This is my first chocolate cake from Heavenly Cakes, although I think there must be a few dozen different chocolate recipes. I love chocolate, but I've noticed that if I have four desserts to choose from, the chocolate one is almost never my first choice. Not because I hate chocolate--how sad would that be?--but because it's likely to be the least interesting offering. Given the same four desserts, Jim is likely to choose the chocolate one, so I think this was his favorite cake so far.
Like the first two choices, this one is also easy. Although I guess easy is relative. As I sat down to write this post, I got an email from an old friend of mine, who told me that her latest food discovery is a three-minute chocolate cake you make in a mug in the microwave. "It's making the rounds on the net," she said. I googled cake & microwave & mug, and, sure enough, I found about 179,000 references to this fabulous cake. Compared to cake-in-a-mug, the black chocolate party cake requires the skills of a French pastry chef.
The first thing you do is roast some walnuts for seven minutes and then rub the walnut skins off with a dish towel.
This is where my faith in Rose comes in. My palate is not so refined that I could tell whether the walnuts had been toasted or not, had been skinned or not, and had been in the oven for 7 minutes, or 8 minutes or 9 minutes. But I believe that Rose can tell, and so I will follow where she leads. So far, anyway. At some point, I'll have to decide whether to follow her into quail egg territory, but we're not there yet.
After the walnuts have been toasted, skinned, and ground, the cake is pretty much a cinch. You mix sour cream, cocoa, and eggs until they look like "slightly lumpy muffin batter."
Then the rest of the batter is mixed up, and the cocoa mixture is added to the batter, and it all goes into a bundt pan.
Did you know that the bundt pan was devised by Nordic Ware for a Minneapolis chapter of the Hadassah Society? And that more bundt cakes are used in Minneapolis than in any other city in the world? Well, actually I made up that last part, but the Nordic Ware/Hadassah factoid is true. And you can't go to a potluck in Minnesota without seeing a few bundt cakes on the dessert table.
But you don't find that many bundt cakes that have been saturated with cocoa syrup, which is what makes this cake incredibly moist and delicious. This is the cake as it comes out of the oven.

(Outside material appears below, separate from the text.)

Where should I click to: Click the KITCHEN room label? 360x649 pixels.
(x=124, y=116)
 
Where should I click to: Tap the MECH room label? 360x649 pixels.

Here is the top of the cake after the cocoa syrup has been brushed over it.
You then invert the cake on several pieces of plastic wrap and brush on the rest of the syrup, lifting up the wrap and pressing it against the cake so that all the little drips soak into the cake.
I ate mine with a scoop of coffee ice cream, and that was good, but it didn't really need anything.
Rose says you could serve it with "squiggles of caramel ganache," although that might be gilding the lily. Most of the people who ate this cake just took a slice and ate it unadorned.
Karen: "Wonderful texture, wonderful taste."
Jim: "It's good. Make it again. Don't take it all to work."
Teddie: "Your cake is delicious!"
Doug: [who found a piece of cake left on his doorstep] "That cake is wonderful. When I came home and saw it, I thought, 'there is a God.'"
Betty: "I love the nuts--it was like biting into a big candy bar!"